* [Task data]:
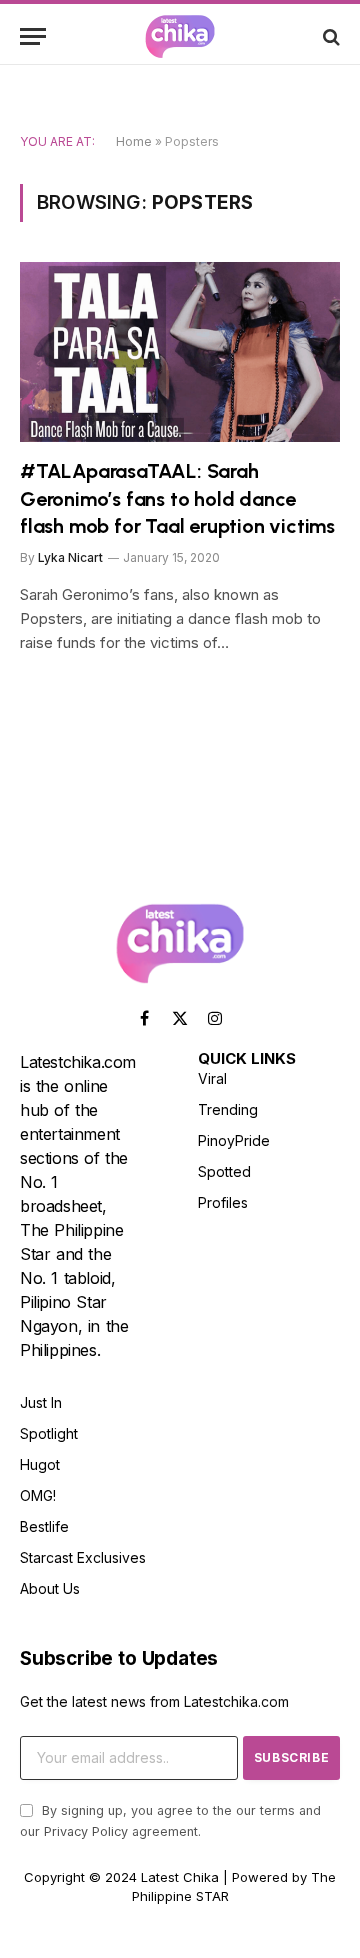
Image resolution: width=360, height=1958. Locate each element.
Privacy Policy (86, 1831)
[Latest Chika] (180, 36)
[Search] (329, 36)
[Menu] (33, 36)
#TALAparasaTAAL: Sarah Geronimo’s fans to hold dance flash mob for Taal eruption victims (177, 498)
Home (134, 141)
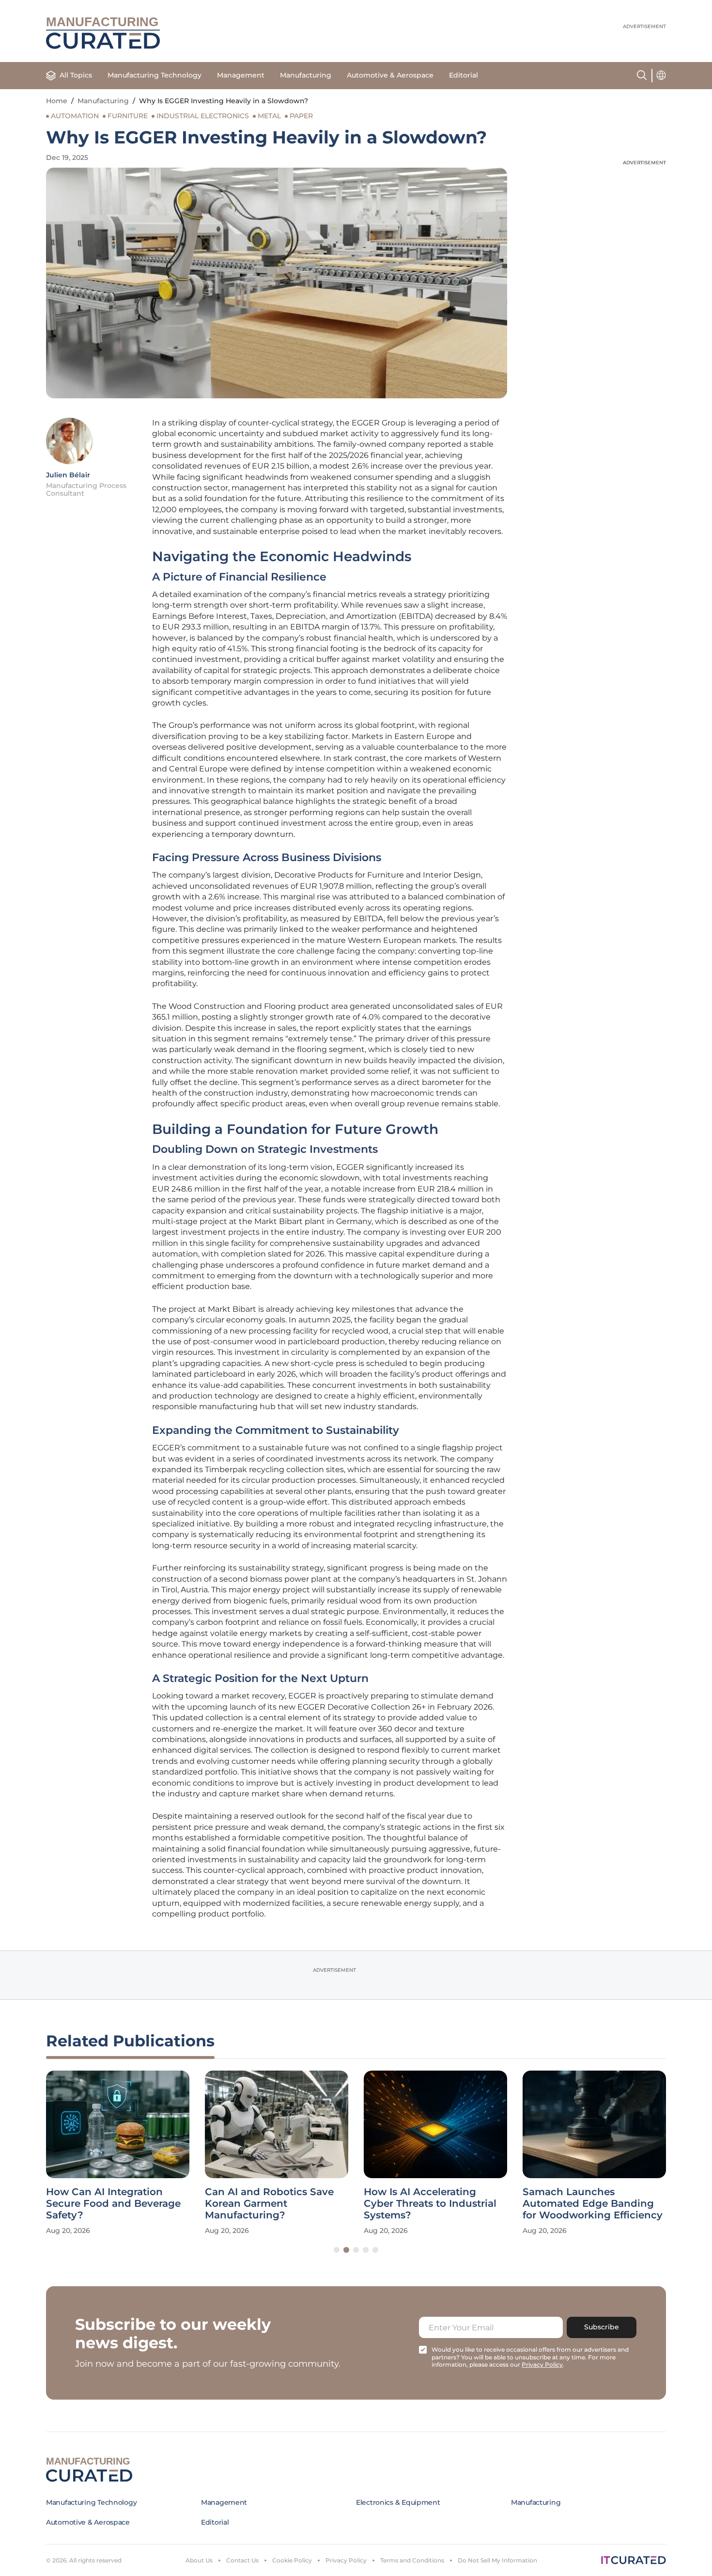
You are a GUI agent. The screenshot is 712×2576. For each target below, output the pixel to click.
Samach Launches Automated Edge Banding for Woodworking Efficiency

==

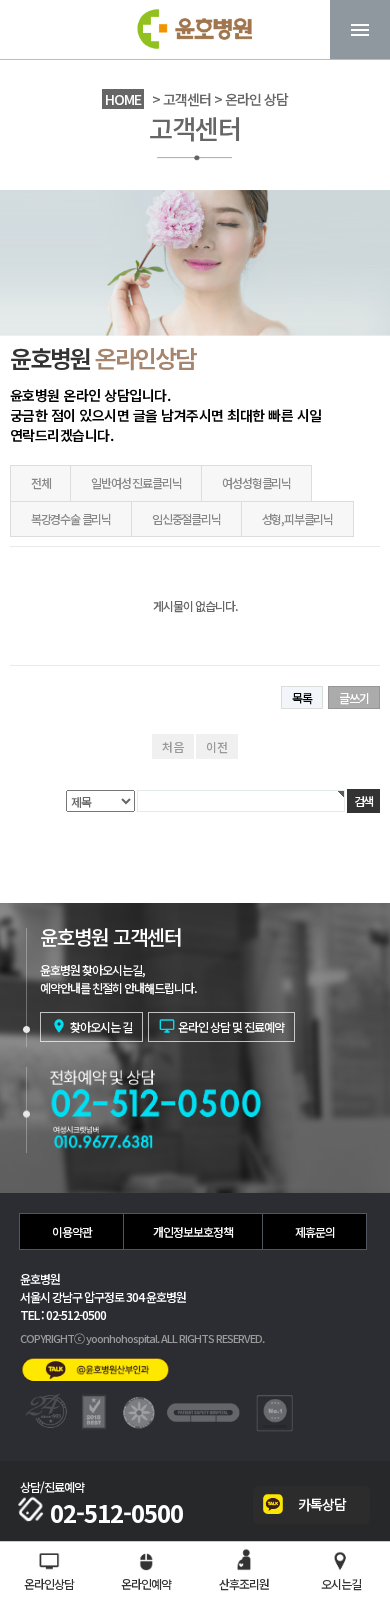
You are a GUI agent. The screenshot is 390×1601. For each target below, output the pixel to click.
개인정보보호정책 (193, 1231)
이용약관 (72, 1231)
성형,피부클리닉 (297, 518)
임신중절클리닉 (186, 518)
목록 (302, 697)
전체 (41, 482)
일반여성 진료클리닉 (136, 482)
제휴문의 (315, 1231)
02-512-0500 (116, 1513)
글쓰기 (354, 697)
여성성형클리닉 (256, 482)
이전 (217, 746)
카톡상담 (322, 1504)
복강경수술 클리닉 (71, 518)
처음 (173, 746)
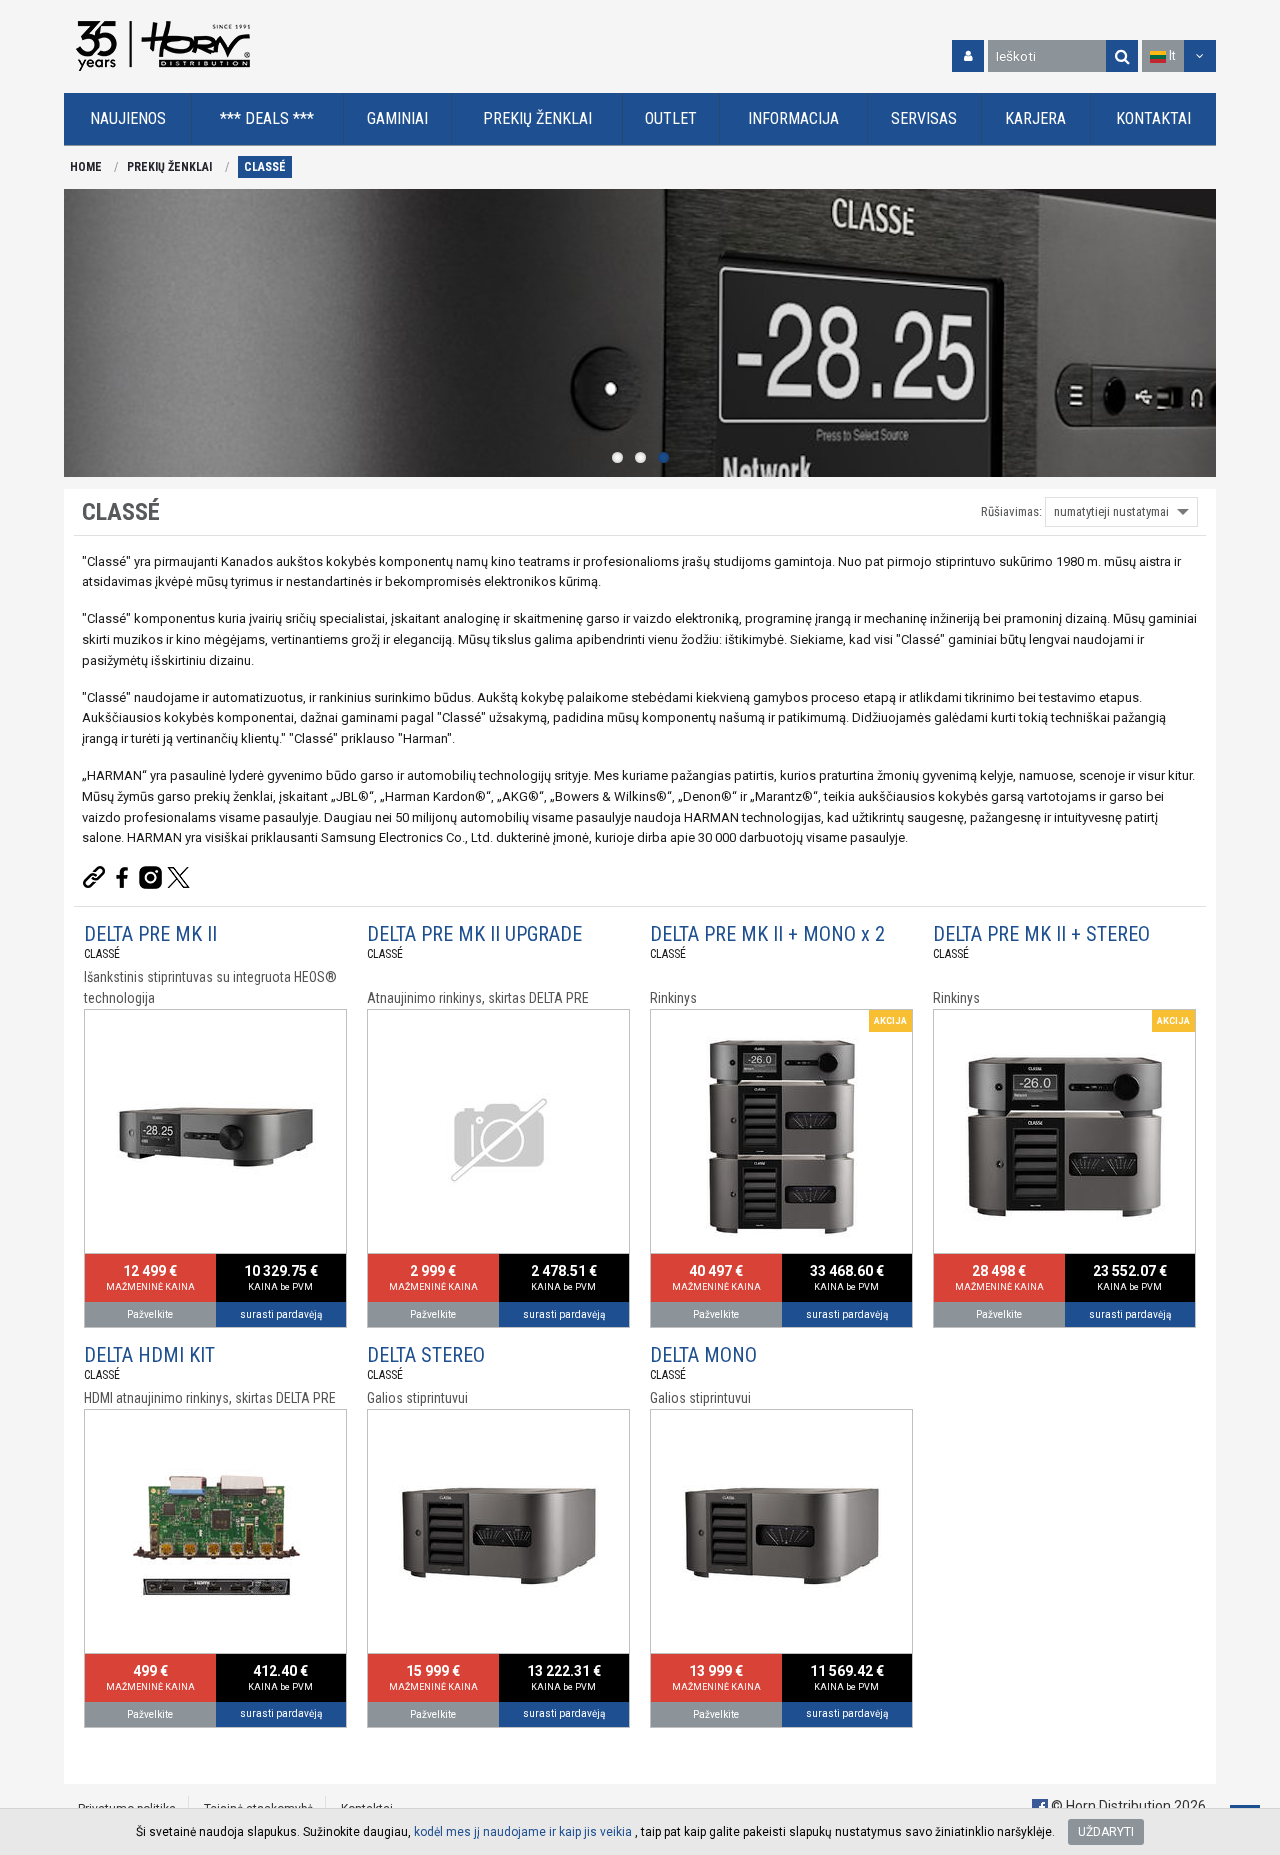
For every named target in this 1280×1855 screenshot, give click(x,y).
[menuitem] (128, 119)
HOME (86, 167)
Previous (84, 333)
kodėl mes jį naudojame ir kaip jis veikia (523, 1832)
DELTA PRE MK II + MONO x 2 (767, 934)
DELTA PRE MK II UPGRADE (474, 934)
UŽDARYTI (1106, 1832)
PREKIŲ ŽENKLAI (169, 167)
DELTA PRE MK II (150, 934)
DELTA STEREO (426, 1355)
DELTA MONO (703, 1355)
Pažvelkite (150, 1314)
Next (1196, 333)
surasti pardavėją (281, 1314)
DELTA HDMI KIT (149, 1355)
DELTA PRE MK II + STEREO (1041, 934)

...

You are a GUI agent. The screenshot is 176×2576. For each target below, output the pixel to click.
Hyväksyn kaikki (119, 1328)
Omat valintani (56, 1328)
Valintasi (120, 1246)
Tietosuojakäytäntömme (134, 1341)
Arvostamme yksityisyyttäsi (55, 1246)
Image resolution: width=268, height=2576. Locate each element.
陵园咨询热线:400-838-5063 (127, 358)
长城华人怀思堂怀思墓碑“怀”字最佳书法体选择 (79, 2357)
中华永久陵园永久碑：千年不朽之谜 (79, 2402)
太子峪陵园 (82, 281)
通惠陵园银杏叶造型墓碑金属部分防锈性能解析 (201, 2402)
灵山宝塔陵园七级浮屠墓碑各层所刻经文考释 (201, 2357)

* [Exercise brief]:
What number of lines in the data contain the word "target"? Give the number and nothing else.

* [Solution for this exercise]:
4